Records to use

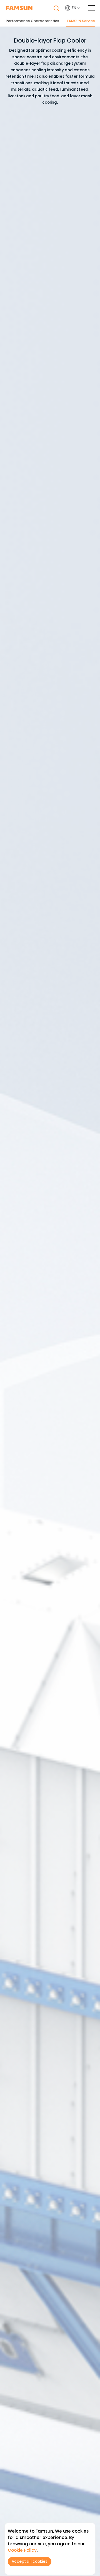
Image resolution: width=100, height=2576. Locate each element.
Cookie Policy (22, 2550)
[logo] (19, 8)
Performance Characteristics (32, 21)
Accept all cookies (30, 2561)
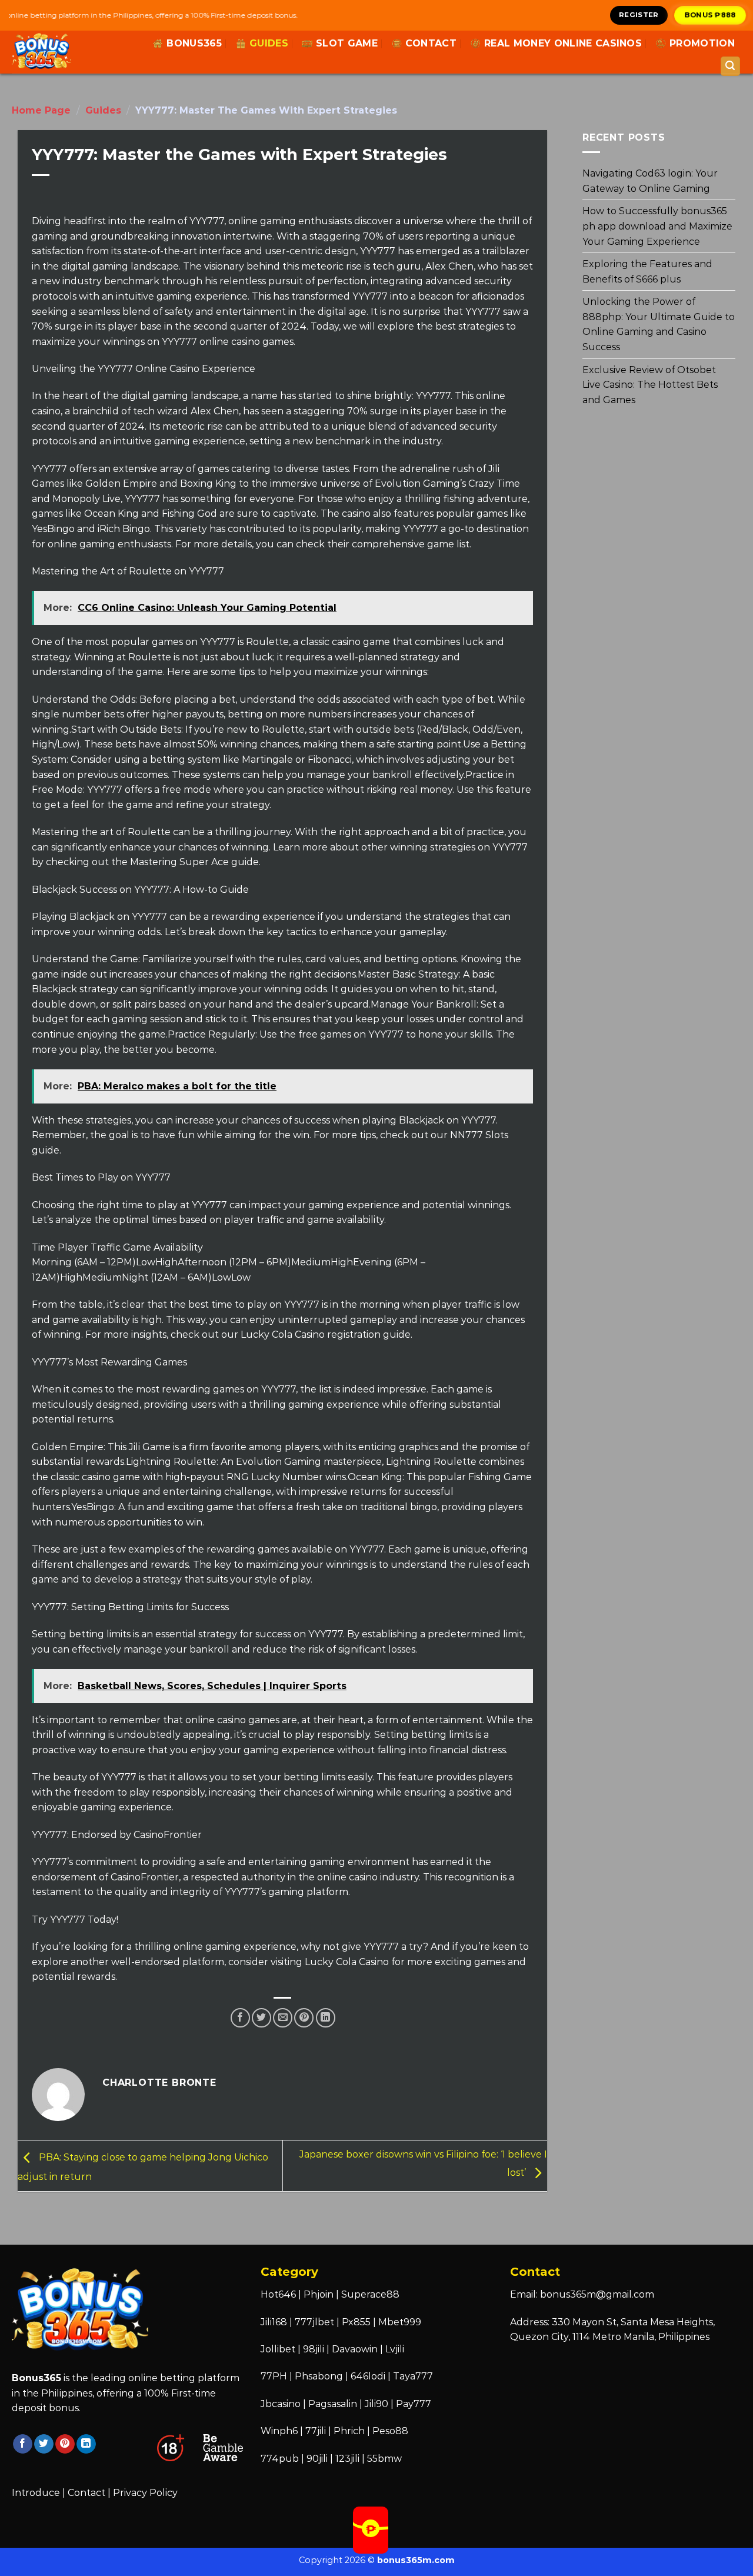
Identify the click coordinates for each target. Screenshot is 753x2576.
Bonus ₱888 (710, 15)
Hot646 (278, 2294)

To do
Copy out the data above exactly, except the pictures.

Solution to the exercise
Image resolution: width=100, height=2576. Locate each element.
Cookie Policy (22, 2550)
[logo] (19, 8)
Performance Characteristics (32, 21)
Accept all cookies (30, 2561)
Identify the click coordinates for each target. Screenshot is 753x2576.
Bonus ₱888 (710, 15)
Hot646 (278, 2294)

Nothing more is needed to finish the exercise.